Maryland's backfield ... again. Davin Meggett, D.J. Adams, and Justus Pickett make up what is pretty clearly Maryland's strongest unit. Meggett had another great day today, even with the red zone fumble, rushing for upwards of 100 yards on over 6 ypc. He needs to continue to be physical and get vertical on his runs, but he's one of the toughest players on the team and finishes his runs, which you love to see in a back.

Meanwhile, Adams had a trademark impressive 15-yard TD run, and then was more or less benched afterwards. He's still a prototypical short-yardage back, but he needs to be on the field even more in regular offensive sets. And freshman Justus PIckett, the second-string back (still), had the best game of his season and career, running for 82 yards and a touchdown. We'll see how they stand up against tougher defenses like Georgia Tech and Clemson, but for now there's still plenty of potential in this group. It's not hard to see why they're starting to form the backbone of the offense.

Kevin Dorsey ... again. Dorsey didn't do anything we haven't seen before; he just led the team in receiving and picked up a touchdown on much of his own effort. He continues to be Maryland's best wide receiver by a wide margin.

C.J. Brown in the coaches' eyes, apparently. They say his third quarter appearance was "planned" as a result to get him some PT. Which sounds oddly familiar to something we've heard before. I just refuse to believe, with the game at 14-3 and closer than the score, that Maryland's coaching staff thought it was a great idea to get the backup QB - and no one else - some experience.

CJ isn't going to steal Danny's spot, but I wouldn't be shocked to see him a little bit more as the season goes on as a Wildcat-esque QB. He's a dual-threat in the way Danny isn't, and seems to be tailor-made for Gary Crowton's offense.

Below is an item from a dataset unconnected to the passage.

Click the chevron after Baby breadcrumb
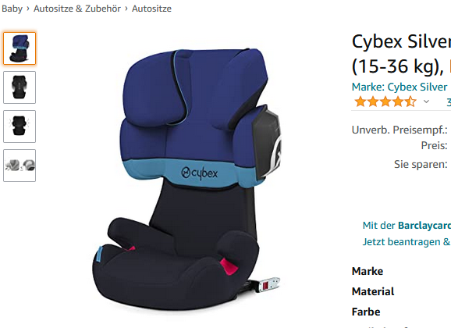Viewport: 451px width, 328px height. pyautogui.click(x=28, y=9)
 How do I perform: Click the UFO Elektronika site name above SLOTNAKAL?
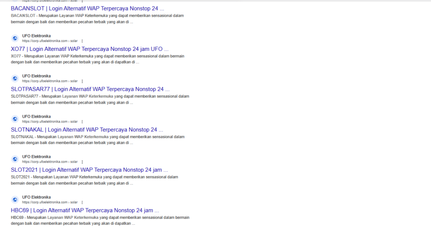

A drive here and there to give a different look appears to be something the staff has under consideration.

Joe Vellano. Maryland's best player? I'd say so. Big Joe had a sack and a half, threw in another tackle for loss, and was very active all around. He's good week in and week out, without much ado.

David Mackall. Bites on damn near every play fake there is, but still, he had two sacks. Mackall is the designated pass rusher of the offensive line, and that's what he's supposed to do, so it's tough to call a two-sack day anything other than a success.

Nick Ferrara. His field goal was blocked, but his punting was sublime. Four punts, four inside the 20. Punter U is back, baby.

Gary Crwtn and To Brafor. The nicknames, not the people.


Kenny Tate. Had the important interception and upon further review it was more impressive than it first seemed, but it was still thrown more or less right to him. He was active with nine tackles, but also missed two or three behind the scrimmage, which is normally a rare occurrence.

Titus Till. The new starter at Matt Robinson's spot for the rest of the year, he had 11 tackles - 6 of them solo - in his starting debut, but in truth I can't remember him standing out in a single play. That was more than likely due to the fact that A) I forgot to watch for him, and B) the numbers are completely unreadable on TV. Anyway, not good, not bad; we'll wait to form more of an opinion.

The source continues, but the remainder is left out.